Reading passage -
──────

Of all the cereal grains, none grows better in northern New England than oats. In my ramblings around Vermont and southern Québec in the 1970s I met many older farmers who told me stories about growing oats.

“See that pine woods down there beside your lower pasture,” my neighbor Sam Pion told me. “I remember reaping and stooking a fine crop of oats there when I was a kid. It must have been about 1936.”

Another old gentleman, Hall Buzzell of Derby, recounted tales of traveling the Orleans County countryside doing custom work with his two International Harvester Model 64 pull-type combines in the ’50s and ’60s.

If you grew any grain, it was oats. Farm-raised oats were stored in makeshift wooden bins in the corners of a hayloft. If the crop was harvested and put away on the moist side, the oats could begin to heat and spoil. The common remedy to this problem was to jam as many dry wooden fence posts into the pile of grain as possible. The wood would suck the moisture out of the oats and then be extracted.

Oats as a grain crop began to fall out of favor in the late 1960s. Several wet summers in a row made it impossible to harvest a decent crop. People gave up and started cutting their green oats for hay in July instead of waiting until late August to combine them for grain.

I harvested my first crop of grain in 1977. We began with barley and wheat. We cut and shocked the grain with a grain binder, field-dried the stooks and threshed it with a big galvanized French Canadian threshing machine. I was pleased with our beginners’ luck.

──────

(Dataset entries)
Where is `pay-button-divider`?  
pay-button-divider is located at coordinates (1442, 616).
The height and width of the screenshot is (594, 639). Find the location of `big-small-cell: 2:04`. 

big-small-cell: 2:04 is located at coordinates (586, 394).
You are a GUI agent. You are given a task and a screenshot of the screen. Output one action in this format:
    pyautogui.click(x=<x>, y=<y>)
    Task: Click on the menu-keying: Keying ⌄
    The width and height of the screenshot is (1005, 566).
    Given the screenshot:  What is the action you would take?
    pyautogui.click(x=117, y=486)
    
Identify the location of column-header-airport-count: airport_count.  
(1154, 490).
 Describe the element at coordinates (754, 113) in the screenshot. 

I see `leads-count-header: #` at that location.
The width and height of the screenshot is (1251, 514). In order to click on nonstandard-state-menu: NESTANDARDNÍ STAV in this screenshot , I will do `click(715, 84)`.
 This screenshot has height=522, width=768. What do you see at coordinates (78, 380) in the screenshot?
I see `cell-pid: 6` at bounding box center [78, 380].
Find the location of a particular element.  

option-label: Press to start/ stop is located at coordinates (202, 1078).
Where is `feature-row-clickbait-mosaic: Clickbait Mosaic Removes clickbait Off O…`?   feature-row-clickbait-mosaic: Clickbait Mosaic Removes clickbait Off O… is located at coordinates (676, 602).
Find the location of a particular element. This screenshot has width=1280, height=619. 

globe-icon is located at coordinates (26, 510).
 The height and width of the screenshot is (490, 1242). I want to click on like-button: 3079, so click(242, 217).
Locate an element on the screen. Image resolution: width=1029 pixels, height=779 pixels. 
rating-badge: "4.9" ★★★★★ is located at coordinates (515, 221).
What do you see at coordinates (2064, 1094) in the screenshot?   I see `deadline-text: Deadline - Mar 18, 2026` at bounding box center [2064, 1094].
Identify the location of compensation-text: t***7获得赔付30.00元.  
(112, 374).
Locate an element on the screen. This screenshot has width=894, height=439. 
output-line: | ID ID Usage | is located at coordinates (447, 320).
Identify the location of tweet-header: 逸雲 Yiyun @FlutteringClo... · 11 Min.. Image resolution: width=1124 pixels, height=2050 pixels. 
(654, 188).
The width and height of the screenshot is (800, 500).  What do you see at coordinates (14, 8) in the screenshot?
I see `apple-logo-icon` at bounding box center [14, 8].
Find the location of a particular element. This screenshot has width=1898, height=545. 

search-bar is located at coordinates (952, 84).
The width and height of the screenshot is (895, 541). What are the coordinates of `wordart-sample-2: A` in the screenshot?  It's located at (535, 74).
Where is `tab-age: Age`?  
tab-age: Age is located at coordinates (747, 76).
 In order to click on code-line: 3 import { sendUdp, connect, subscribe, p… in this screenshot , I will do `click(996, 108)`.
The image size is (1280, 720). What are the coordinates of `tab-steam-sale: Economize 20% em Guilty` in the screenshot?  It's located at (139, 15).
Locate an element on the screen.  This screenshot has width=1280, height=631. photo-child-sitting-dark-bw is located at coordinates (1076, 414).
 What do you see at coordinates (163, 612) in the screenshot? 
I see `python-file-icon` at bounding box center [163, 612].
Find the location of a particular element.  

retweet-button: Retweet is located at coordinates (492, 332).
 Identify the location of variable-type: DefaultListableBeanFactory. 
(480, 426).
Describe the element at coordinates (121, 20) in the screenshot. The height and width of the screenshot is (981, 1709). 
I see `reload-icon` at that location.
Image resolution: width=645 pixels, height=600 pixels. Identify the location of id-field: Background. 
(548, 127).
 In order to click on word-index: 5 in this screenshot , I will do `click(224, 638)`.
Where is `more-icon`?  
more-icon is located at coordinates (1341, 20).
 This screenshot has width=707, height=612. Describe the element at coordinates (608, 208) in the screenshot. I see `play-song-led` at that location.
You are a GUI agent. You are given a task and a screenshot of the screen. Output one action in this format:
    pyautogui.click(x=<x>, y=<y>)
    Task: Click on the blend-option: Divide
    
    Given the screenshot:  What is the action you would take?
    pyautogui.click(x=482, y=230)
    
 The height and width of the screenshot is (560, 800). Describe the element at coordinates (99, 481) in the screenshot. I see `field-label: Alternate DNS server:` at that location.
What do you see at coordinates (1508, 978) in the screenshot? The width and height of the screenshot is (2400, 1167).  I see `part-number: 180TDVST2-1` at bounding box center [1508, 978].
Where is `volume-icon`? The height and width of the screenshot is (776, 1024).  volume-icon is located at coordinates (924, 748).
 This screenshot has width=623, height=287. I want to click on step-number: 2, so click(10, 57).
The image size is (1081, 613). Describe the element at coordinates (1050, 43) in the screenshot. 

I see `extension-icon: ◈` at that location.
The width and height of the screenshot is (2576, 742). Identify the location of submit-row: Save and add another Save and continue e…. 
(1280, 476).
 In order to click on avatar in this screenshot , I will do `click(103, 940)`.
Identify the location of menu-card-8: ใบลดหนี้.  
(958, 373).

──────

Return the part of the passage on growing oats from "Of all the cereal" to "the ’50s and ’60s.", copied word for word.

Of all the cereal grains, none grows better in northern New England than oats. In my ramblings around Vermont and southern Québec in the 1970s I met many older farmers who told me stories about growing oats.

“See that pine woods down there beside your lower pasture,” my neighbor Sam Pion told me. “I remember reaping and stooking a fine crop of oats there when I was a kid. It must have been about 1936.”

Another old gentleman, Hall Buzzell of Derby, recounted tales of traveling the Orleans County countryside doing custom work with his two International Harvester Model 64 pull-type combines in the ’50s and ’60s.